Plötzlich wurde ich von einem Pilzsucher gerettet, der mit dem Fahrrad und einem Hund vorbeikam. Der Mann mit dem Motorrad zog mich schnell an und flüchtete, und der Pilzsucher brachte mich nach Hause. Auf dem Weg dorthin stellte er mir verschiedene Fragen, aber ich stand so unter Schock, dass ich kaum etwas beantworten konnte. Zu Hause versuchte ich, es meiner Mama zu sagen, aber die Worte blieben mir im Hals stecken. Ich brauchte Zeit, um zu begreifen, was geschehen war, und um die Kraft zu finden, es mitzuteilen. Aber zu jener Zeit war meine Mutter sehr beschäftigt wie immer, und so blieb ich mit meinem Schmerz allein.
Dieser Vorfall lehrte mich, vorsichtig zu sein. Ich vertraute nie wieder Fremden und würde nie wieder mit jemandem auch gegen Geld mitgehen. Diese Lehre, auch wenn sie schmerzhaft war, hat mich stärker und vorsichtiger gemacht. Ich gebe weder diesem Mann noch sonst jemandem die Schuld. Im Gegenteil, ich bin dankbar für diese Erfahrung, die mir geholfen hat, wichtige Dinge über das Leben und die Sicherheit für den Rest meines Lebens zu verstehen und zu lernen.
Kapitel 4.
Familie, Brüder
«Ein Sohn ist kein Sohn, zwei Söhne sind ein halber Sohn, drei Söhne sind ein SOHN!»
So lebten wir anfangs zu viert zusammen. Mein älterer Bruder nannte mich «Ljulenka» – (P.S: ein Kosename für Julia, wie kleine Kinder es nennen), und wir waren unzertrennlich. Ich folgte ihm überall hin, und alle nannten mich sein «Schwänzchen». Damals hatte ich den Eindruck, dass ich der beste Freund meines Bruders war und dass er niemanden außer mich brauchte, er brauchte nur mich! Wir liefen und spielten immer zusammen, gingen Hand in Hand in den Kindergarten, und unsere Mutter brachte uns auch zu meiner Großmutter immer zusammen im Sommer ins Dorf. Unser Onkel, Mamas jüngerer Bruder, nannte uns sogar scherzhaft: «Romeo und Juliet».

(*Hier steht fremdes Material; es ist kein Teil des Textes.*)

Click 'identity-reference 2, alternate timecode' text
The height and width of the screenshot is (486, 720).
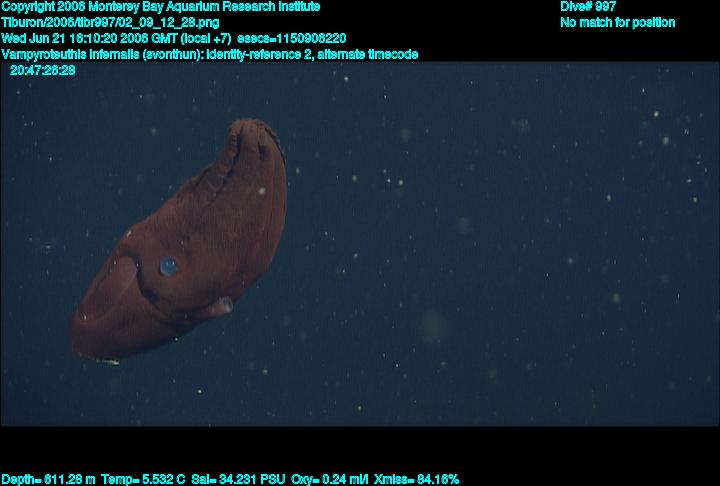pyautogui.click(x=312, y=54)
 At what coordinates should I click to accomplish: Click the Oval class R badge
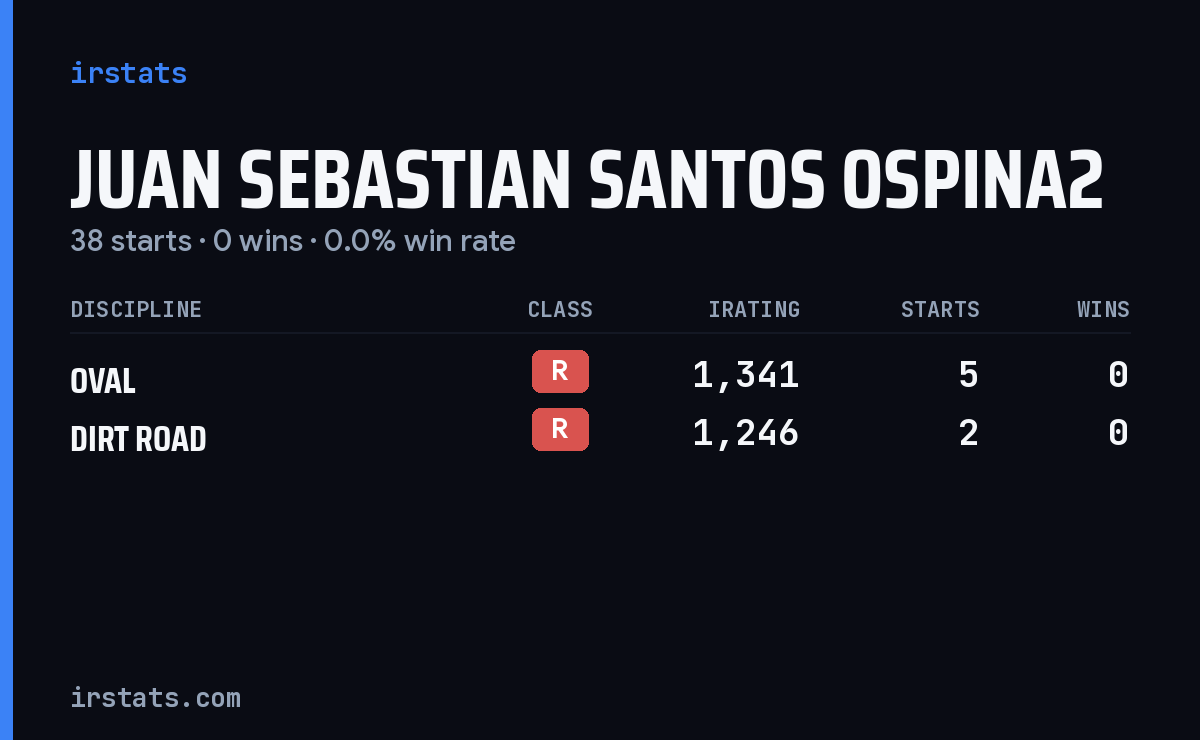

Thomas war ein echter Erfinder. Er ließ sich immer etwas Neues einfallen, und wir spielten zusammen mit Streichhölzern oder Zinn schmolzen und gossen es in verschiedene Formen. Mein Bruder hatte immer viele Ideen, und das amüsierte mich. Ich glaubte wirklich, dass ich sein bester Freund war, obwohl ihm meine ständige Zuneigung natürlich manchmal auf die Nerven ging. Dann versuchte er, wegzulaufen und sich vor mir zu verstecken, aber ich fand ihn immer wieder. Manchmal, wenn ich nett zu Mama sein wollte, erzählte ich ihr, was er getan hatte, wofür mich mein Bruder oft als «Petzerin» bezeichnete. Wenn ihm etwas nicht gefiel, konnte er mich auch schlagen, so dass ich lernte, mich zu wehren, und im Allgemeinen habe ich dank ihm viel gelernt und konnte immer für mich selbst einstehen.
Wir spionierten oft mit ihm bei Großmüttern oder Nachbarskindern. Eines Tages fand Thomas einige Jagdpatronen, die mein Jagd-Onkel wahrscheinlich aus dem Dorf mitgebracht hatte. Wir legten diese Patronen auf den Gasbrenner, zündeten ihn an und warteten ab, was geschieht. Ich erinnere mich, wie unglaublich interessant es war, als die Patrone explodierte und sich die Hülse wie eine Blume in die Küchendecke einschloss und eine Spur im Kalk hinterließ. Natürlich konnten diese «schönen» Blümchen an der Decke nicht versteckt werden und Mama entdeckte sie nach einer Weile. Thomas und ich leugneten es zunächst beide, aber ich versuchte, vor Mama immer «brav» zu sein, und später sagte ich ihr trotzdem die Wahrheit. Ich wollte meiner Mama immer gefallen, obwohl sie immer viel zu tun hatte, und so hörte ich von ihr immer nur ihren Lieblingsspruch: «Ich habe so viel zu tun, dass ich aus allen Nähten platzte. Mir war damals sehr langweilig, und ich wünschte mir immer eine kleine Schwester, mit der ich «Mama-Tochter» spielen könnte.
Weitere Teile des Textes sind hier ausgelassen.